Paying attention to issues that are new and unexpected is key. Try to look for:
- Increased amounts of clutter, amassing unneeded items and difficulty throwing things away
- Changes in the cleanliness of the house and amount of unbegun chores
- Changes in how well the kitchen is stocked, and if there is moldy or expired food present
- Objects placed in unusual locations
- Expired medications without more up-to-date replacements
These issues in the home can stem from a number of reasons. Having new difficulties in the home can be a sign of memory loss and dementia. However, they can also be signs of self-neglect or simply a physical inability to complete these tasks due to pain or illness. Hoarding disorder can also become more severe with age.
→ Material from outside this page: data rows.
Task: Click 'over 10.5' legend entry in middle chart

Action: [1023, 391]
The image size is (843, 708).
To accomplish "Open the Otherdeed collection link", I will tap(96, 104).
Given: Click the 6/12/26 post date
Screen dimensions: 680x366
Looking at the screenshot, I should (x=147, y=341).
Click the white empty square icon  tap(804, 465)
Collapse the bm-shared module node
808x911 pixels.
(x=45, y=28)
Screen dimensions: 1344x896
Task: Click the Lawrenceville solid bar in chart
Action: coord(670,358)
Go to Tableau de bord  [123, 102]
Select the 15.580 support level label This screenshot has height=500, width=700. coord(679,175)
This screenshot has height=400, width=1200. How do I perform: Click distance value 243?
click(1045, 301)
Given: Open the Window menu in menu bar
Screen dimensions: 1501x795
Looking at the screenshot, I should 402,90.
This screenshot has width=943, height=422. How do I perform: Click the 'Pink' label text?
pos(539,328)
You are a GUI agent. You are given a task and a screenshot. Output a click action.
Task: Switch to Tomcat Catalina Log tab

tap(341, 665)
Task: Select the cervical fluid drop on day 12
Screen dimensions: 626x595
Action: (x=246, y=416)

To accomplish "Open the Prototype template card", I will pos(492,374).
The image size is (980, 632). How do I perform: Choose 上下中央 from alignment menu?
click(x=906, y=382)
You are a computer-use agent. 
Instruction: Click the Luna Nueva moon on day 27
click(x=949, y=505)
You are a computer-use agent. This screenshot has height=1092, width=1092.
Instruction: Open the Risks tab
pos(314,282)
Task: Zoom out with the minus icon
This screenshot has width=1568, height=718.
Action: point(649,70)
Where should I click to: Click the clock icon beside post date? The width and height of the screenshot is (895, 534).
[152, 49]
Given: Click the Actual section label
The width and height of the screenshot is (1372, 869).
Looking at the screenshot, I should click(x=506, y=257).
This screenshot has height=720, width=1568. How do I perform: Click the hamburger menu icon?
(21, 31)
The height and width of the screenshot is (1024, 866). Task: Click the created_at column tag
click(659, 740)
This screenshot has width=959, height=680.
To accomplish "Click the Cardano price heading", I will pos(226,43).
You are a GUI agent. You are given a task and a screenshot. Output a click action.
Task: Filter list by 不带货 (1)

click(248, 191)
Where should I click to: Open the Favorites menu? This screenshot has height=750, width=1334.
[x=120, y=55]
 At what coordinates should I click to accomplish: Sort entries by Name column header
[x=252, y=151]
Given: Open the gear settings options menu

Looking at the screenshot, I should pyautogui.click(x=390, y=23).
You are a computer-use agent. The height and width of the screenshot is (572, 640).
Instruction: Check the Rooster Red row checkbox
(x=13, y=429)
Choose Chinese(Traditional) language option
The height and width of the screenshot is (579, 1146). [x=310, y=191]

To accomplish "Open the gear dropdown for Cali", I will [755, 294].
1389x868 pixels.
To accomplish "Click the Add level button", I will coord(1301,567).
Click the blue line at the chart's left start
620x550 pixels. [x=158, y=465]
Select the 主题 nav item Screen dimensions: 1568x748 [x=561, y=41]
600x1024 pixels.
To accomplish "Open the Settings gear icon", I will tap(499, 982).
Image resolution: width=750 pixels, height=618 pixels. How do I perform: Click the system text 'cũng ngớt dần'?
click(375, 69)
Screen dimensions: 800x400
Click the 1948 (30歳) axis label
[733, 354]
When assessing your loved one, putting together the combination of personal appearance changes, behavior changes and home changes can help you form a clearer picture of your loved one’s situation. It can also help to talk to friends, family and others who see your loved one regularly to get their input. Lastly, be sure to talk to your loved one. They may be unwilling or unable to talk about their challenges, but that in itself can also be an important thing to note.
If you’ve noticed any red flags, it’s time to take steps to get your loved one the help they need. The form that takes depends on your observations, but scheduling your loved one for an appointment with their primary care physician for a health assessment is a good place to start, as well as looking into local services and resources. Consider visiting your local Area Agency on Aging or visiting the Eldercare Locator to access help in your area, such as social work support, home assessment services and mental health treatment.